Sebagaimana dikatakan oleh Musa Kazhim, bahwa terjadinya fenomena pemerataan ajaran Islam di Nusantara karena didukung setidaknya oleh dua sistem jaringan; pertama, jaringan profesional; kedua, jaringan intelektual atau keilmuan.[1]
Terkait jaringan keilmuan, Azyumardi Azra (2004), Ulrike Freitag (1999), dan Michael R. Feener (2004) telah memetakan jaringan-jaringan itu secara rinci. Paling tidak, ada tiga pola simpul jaringan intelektual para Habib. Pertama, jaringan intelektual antara Mekkah dan Nusantara, yang sekarang dikenal sebagai Asia Tenggara, termasuk Indonesia, Malaysia, Filipina, dan Thailand. Kedua, jaringan intelektual antara Hadhramaut dan Asia Tenggara. Terakhir, pusat-pusat studi Islam di kerajaan-kerajaan lokal di daerah-daerah Asia Tenggara, seperti Riau dan Sumenep.[2]
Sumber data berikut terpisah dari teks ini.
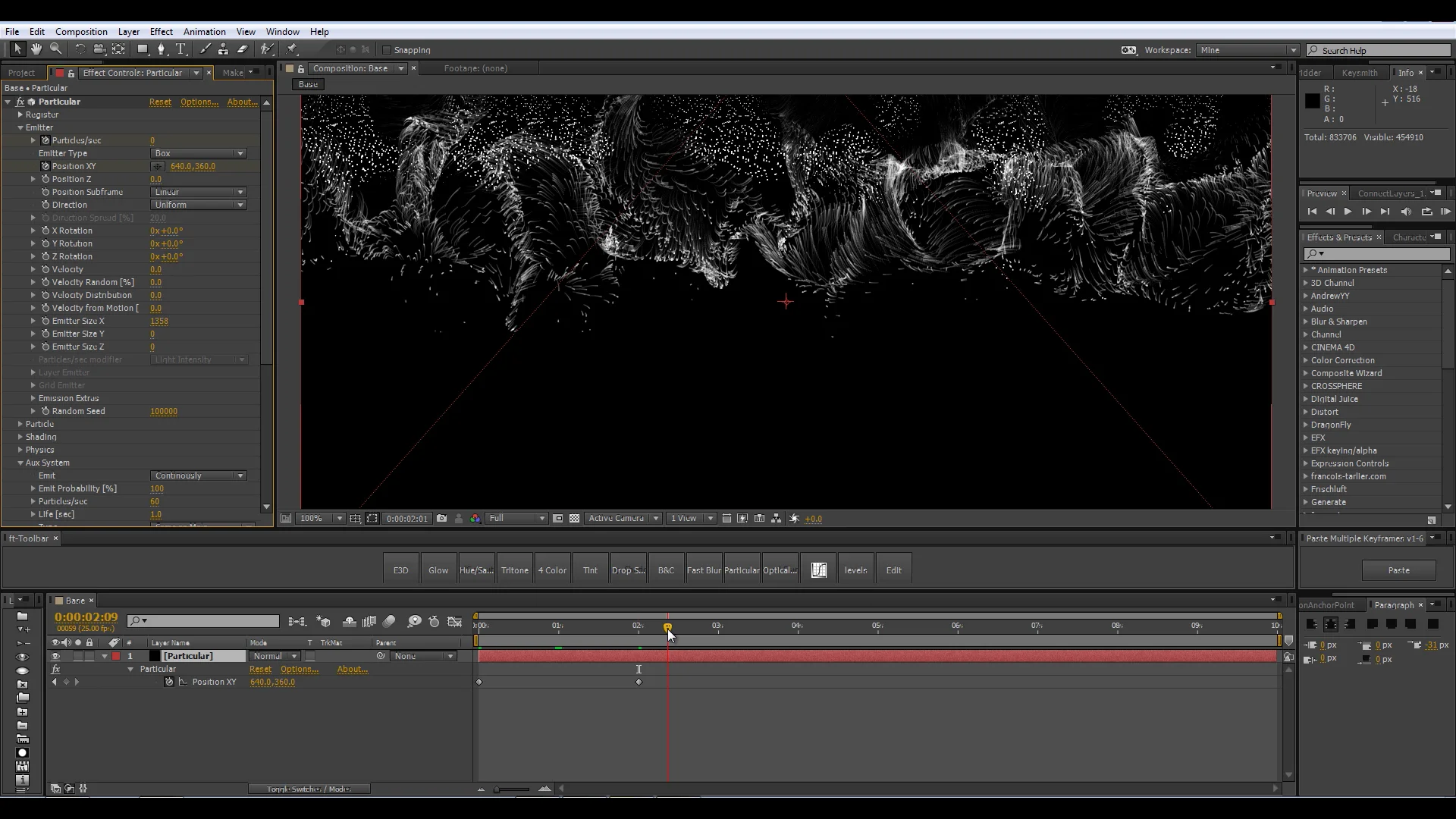Viewport: 1456px width, 819px height.
Task: Select the Glow effect button
Action: click(x=438, y=570)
Adapun terkait dengan jaringan professional yang dimaksud, Musa Kazhim menyatakan bahwa pada masa awal kedatangannya, orang-orang Arab yang beragama Islam ini banyak yang didaulat oleh para raja setempat untuk menjadi penguasa pelabuhan (syahbandar). Dan ini terjadi di hampir semua wilayah, khususnya di Pulau Sumatera dan Jawa.[3]
Tampaknya fenomena ini terjadi karena adanya tuntutan kompetensi dan profesionalitas yang terbangun di perairan global pada masa itu. Di mana orang-orang Islam umumnya menguasai sebagian besar pelabuhan yang ada di dunia mulai dari laut Mediterania, hingga Malaka dan Champa.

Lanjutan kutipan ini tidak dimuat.